It’s also possible to use exponent 7 instead which is slightly more expensive, but requires fewer rounds. For example, ethsnarks uses exponent 7 with 91 as the number of rounds (instead of 161 in the previous case with exponent 3 or 5). This choice needs 4 constraints per round, so 91*4=364 per invocation when using a round-constants.

The Single Secret Leader Election Snark protocol proposed here suggests to do the following:

Protocol

  1. Generate N signature pairs pub/priv
  2. ∀ pair, we generate a SNARK (since participants have to send proof that they are eligible)
  3. We choose one party (hash h) to be the block proposer by picking the one at position m modulo number of participants.
  4. The party that was chosen will publish the sig that proves they are the right person.
    The other parties verify the sig to verify if the msg m was actually signed by the corresponding private key.

The circuit verifies:

  • that the leaf exists within the merkle tree
assert root == merkle_authenticate(path_var, address_bits, leaf_hash) 
  • that prover knows the secret (signature) for that hash
assert eddsa_verify(pk, m, signature)
  • that prover signed the message m (random beacon)
assert hash == H(signed(m))  

Circuit complexity
The circuit complexity is dominated by the single hash computation (preimage proof) + merkle proof + signature verification. We can reduce the overhead of the circuit by hashing multiple public inputs into a single variable because the cost of hashing data on-chain is less than each public input. Each hashed input costs 20k gas, whereas every public SNARK input costs 40k gas.

Merkle proof

The hash function MiMC operates over a prime field rather than on bytes and bits and offers the following advantages:

  • Minimal multiplicative complexity
  • MIMC reduces the number of constraints for a whole merkle tree proof down to fewer than it needs to perform 1 SHA256 operation.
  • Easier to work with than Pedersen hashes.
  • MIMC let us do potentially transactions per second rather than seconds per transaction.
  • Reduces the memory overhead.
  • MIMC offers a factor of 10 improvement ( MiMC takes ≈ 7.8 ms while SHA-256 takes ≈ 73 ms)

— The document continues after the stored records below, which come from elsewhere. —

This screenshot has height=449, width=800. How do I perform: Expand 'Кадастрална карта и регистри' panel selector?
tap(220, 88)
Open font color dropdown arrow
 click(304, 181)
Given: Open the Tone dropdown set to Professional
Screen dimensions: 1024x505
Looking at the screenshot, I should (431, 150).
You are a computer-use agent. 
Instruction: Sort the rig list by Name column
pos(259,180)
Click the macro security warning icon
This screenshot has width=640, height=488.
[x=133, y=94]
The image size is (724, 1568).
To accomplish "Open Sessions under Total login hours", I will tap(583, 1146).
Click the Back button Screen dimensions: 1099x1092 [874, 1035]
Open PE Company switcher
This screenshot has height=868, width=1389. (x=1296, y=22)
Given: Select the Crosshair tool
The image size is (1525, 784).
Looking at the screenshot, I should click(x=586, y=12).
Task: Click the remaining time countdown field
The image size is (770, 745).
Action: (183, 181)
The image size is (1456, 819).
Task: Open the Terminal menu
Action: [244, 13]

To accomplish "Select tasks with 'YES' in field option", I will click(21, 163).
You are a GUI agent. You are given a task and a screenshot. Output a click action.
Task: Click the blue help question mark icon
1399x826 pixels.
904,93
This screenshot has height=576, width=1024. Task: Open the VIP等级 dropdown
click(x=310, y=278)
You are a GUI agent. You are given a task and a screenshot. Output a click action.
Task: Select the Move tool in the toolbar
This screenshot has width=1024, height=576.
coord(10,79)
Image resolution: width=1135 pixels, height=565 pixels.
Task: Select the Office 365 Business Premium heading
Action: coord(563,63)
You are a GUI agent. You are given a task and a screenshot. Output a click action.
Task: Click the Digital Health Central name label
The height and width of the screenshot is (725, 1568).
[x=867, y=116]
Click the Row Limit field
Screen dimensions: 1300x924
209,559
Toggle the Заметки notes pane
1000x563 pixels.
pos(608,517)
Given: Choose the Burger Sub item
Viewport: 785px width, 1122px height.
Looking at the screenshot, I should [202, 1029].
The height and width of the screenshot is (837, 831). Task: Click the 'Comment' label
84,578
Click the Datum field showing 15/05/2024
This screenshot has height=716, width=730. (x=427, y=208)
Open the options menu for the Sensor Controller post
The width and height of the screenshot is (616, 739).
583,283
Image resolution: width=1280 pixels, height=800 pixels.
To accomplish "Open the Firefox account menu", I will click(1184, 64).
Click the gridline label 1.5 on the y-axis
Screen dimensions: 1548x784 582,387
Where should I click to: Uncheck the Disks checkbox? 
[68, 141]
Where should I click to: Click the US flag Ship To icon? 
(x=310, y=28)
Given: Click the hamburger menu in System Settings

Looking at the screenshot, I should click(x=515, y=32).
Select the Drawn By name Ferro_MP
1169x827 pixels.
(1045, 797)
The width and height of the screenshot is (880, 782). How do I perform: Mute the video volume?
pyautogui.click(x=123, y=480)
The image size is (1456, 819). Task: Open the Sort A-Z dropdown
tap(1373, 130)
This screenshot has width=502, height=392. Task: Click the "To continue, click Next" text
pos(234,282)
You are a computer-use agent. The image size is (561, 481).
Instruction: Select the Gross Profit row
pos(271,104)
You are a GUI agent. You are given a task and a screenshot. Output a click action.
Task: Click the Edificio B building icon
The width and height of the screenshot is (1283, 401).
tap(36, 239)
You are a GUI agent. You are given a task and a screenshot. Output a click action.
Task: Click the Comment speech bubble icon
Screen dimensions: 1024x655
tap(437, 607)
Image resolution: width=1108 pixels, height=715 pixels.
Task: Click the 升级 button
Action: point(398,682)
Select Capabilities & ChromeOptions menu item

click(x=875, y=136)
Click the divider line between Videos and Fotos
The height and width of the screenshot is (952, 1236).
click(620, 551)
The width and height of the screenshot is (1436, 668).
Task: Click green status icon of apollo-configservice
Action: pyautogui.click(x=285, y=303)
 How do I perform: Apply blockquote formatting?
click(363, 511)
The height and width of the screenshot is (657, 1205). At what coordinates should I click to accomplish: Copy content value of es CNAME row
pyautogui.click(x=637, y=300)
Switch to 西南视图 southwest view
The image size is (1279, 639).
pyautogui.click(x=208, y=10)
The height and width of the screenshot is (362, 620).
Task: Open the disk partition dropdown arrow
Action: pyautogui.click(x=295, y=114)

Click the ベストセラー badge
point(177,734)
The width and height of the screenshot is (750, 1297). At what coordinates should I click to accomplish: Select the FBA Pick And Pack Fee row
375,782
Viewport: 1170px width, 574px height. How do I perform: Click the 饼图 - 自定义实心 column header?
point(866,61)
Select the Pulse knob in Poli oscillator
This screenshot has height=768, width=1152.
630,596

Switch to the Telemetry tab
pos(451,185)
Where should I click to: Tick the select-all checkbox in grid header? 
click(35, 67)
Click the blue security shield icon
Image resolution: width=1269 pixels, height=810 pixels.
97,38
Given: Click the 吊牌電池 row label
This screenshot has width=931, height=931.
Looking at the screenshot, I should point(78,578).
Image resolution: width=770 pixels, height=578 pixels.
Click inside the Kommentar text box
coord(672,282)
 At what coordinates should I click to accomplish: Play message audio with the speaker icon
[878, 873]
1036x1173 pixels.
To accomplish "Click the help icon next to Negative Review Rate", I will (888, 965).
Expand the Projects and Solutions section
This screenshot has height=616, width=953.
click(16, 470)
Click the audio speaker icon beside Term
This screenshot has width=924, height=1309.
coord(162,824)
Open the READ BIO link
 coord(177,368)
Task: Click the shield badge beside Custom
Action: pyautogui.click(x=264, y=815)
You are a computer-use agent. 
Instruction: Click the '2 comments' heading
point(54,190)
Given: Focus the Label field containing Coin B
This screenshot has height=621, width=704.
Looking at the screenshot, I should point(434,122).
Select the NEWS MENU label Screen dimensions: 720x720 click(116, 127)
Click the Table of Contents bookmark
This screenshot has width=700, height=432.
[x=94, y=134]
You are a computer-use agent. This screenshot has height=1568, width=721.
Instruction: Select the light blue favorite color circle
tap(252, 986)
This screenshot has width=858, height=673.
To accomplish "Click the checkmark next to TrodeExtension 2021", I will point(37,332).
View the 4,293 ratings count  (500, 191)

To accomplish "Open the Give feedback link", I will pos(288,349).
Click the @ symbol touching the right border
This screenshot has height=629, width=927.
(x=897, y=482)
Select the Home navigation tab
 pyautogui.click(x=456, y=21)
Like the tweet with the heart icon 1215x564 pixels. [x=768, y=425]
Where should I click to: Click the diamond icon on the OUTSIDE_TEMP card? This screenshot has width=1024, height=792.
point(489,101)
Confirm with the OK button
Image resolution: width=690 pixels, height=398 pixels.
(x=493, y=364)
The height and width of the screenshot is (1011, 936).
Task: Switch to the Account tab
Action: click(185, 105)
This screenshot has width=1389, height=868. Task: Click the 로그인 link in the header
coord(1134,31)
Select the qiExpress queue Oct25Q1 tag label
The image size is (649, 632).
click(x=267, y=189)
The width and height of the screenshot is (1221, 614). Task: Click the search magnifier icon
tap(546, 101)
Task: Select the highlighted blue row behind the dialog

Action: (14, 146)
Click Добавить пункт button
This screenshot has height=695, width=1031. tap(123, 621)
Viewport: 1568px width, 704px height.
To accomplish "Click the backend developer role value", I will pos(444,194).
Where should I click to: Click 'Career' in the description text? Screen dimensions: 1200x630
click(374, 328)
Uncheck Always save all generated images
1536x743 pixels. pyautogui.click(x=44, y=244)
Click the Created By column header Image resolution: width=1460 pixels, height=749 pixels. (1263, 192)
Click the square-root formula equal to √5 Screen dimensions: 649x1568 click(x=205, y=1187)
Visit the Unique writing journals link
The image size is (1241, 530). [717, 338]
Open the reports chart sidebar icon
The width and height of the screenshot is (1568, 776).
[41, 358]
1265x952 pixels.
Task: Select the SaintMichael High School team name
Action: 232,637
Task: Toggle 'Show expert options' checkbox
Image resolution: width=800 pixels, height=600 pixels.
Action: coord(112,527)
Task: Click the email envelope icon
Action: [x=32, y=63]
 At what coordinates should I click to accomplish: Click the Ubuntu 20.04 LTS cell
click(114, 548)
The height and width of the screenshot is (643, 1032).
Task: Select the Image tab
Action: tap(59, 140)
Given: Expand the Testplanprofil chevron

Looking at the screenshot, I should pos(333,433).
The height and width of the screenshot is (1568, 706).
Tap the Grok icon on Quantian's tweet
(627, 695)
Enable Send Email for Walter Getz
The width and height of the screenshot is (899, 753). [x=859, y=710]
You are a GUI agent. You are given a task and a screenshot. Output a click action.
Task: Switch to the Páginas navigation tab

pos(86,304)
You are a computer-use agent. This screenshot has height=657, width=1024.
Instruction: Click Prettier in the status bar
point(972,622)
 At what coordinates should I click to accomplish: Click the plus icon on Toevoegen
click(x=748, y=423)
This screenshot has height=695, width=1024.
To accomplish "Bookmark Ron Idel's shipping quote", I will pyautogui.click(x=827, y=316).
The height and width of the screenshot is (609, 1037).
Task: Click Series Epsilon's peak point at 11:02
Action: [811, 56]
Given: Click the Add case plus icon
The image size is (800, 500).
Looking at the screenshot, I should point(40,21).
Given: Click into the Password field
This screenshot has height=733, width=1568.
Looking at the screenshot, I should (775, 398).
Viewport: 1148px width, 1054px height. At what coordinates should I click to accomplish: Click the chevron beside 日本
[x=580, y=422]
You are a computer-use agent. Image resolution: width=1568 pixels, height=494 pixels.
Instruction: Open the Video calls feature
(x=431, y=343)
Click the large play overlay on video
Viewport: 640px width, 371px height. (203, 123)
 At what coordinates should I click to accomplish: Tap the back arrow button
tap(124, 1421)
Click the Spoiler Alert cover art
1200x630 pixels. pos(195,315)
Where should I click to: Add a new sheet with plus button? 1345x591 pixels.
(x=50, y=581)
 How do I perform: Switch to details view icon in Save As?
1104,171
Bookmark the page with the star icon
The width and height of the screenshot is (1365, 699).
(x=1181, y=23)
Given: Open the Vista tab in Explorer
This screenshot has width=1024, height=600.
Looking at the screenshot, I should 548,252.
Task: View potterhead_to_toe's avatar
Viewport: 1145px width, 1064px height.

If we were to use BLS12-381 or Baby_JubJub which is built on top of alt_bn128 in ETHSnarks where each has 255 bits, so the recommended number of MiMC rounds would be 161 with exponent 3.
As I have mentioned in my previous comment, It’s also possible to use exponent 7 instead which is slightly more expensive, but requires fewer rounds so 91 instead of 161. This choice needs 4 constraints per round, so 91*4=364 per invocation when using a round-constants.
For a tree depth of 16, a Merkle proof would be (364 + 1) * 16 = 5840 constraints.
We can also reduce the hashing down to under 100 constraints by using poseidon hash function family instead.

Signature verification

The eddsa (Ed25519) has the following advantages over other signature schemes:

  • Avoid side-channel attacks on signing.
  • Avoid attacks on ECDSA based on not-perfectly-random nonces
  • Reduce reliance on collision resistance for the message hashing
  • Small public keys (32 bytes), small private keys(32 bytes) and small signatures(64 bytes) with high security level at the same time (128-bit).
  • The EdDSA algorithm is slightly faster than ECDSA.

Checking is a signature is valid for eddsa (with baby jubjub curve) takes about ~10k constraints in ethsnarks, from which 1881 constraints for the Pedersen hash used. There are several checks that we can dismiss to optimise the verification time like checking if a point is on a curve and is not of low order which currently takes 5415 constraints which would leave us with 7000 constraints plus the hash complexity.

Preimage proof

By using MIMC function, we avoid the bits<->field-element conversion at every step, if the initial input is bits it requires one constraint (in addition to validating that the inputs are bits), but the whole chain avoids an extra ~255 constraints at every level because no additional checks are required at each step especially in the case of Merkle proof.
The total complexity of preimage proof is 366 constraints

def preimage_check(Hash,M):

compute H(M) # 364 constraints using MIMC 
Hash == H(M) # 2 constraints

** Proving time **
The total complexity is 364 + 10k + 5840 = 16204 constraints (before applying optimisation to eddsa verification). On a laptop with 8 GB of ram proofs can be made in ~2 to 3 seconds which is less than the slot period (6 seconds).

One thing that eludes most readings about SSLE is how to guarantee fairness:
" a leader should be elected in proportion to its stake / power in the network "
In this case, the shuffling will give uniform probability of being selected right ? It seems using a weighted RNG could bring us closer to get fairness, but the question on how to create the weighted list in the first place in zero knowledge seems tedious…

Seems like that’s what BEHG20 proposes for their DDH based scheme but it’s unclear how to do that zk ? Otherwise it seems it reveals the associated power, so it doesn’t sound anonymized at all. As well, I got the impression that it requires a drastically huge list now to get a fine grain level on the power.